(Material shown):

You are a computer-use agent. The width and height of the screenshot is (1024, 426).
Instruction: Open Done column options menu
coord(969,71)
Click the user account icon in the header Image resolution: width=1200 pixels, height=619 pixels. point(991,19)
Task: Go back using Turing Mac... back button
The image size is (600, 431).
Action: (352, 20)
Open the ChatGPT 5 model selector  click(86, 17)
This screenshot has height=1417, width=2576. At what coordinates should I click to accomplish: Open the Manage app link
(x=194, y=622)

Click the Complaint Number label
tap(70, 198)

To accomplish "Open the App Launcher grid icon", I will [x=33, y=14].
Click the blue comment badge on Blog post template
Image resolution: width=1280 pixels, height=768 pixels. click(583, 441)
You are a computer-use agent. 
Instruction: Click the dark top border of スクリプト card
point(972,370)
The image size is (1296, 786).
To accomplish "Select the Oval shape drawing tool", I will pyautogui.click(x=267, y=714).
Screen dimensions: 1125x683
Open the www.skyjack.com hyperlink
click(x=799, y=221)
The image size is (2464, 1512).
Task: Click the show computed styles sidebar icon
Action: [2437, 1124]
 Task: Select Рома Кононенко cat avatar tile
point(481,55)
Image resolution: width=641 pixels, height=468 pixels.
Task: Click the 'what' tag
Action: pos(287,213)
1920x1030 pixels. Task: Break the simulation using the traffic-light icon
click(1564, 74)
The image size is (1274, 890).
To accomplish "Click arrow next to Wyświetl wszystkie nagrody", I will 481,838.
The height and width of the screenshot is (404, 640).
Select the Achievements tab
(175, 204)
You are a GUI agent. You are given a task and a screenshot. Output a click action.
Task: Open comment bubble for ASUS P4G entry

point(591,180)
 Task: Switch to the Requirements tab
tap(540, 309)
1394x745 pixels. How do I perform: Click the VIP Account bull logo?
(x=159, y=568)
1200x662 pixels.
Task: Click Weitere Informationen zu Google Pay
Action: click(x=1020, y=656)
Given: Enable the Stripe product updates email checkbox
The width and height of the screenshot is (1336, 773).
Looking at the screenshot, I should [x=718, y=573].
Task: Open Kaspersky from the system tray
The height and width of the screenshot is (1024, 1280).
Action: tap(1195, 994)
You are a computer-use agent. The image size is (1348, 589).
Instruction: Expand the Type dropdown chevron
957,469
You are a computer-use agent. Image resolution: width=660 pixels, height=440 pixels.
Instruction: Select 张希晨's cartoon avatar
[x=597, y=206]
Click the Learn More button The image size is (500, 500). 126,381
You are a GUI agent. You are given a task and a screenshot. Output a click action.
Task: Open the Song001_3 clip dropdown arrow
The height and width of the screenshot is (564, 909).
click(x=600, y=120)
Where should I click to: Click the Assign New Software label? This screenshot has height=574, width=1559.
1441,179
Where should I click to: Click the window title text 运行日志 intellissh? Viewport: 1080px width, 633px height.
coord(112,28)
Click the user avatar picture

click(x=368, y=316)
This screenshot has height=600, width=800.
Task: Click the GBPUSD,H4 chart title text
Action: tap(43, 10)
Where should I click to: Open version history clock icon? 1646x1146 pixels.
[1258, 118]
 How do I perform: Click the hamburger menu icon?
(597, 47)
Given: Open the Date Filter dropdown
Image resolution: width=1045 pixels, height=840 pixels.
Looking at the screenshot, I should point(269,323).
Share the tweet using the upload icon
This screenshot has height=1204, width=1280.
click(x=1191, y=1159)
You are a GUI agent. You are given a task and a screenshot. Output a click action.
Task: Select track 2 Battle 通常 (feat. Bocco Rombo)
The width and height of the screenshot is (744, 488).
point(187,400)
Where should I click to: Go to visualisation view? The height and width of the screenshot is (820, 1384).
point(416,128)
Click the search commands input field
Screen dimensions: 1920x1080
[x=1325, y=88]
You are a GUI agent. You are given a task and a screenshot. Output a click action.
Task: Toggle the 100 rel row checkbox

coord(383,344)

(Requirement): Which lines in the records above contain the string "This" with matching case? Pull out each of those lines in full.

(Expected output):
This screenshot has height=1417, width=2576. At what coordinates should I click to accomplish: Open the Manage app link
Where should I click to: Click the Assign New Software label? This screenshot has height=574, width=1559.
This screenshot has height=600, width=800.
This screenshot has height=1204, width=1280.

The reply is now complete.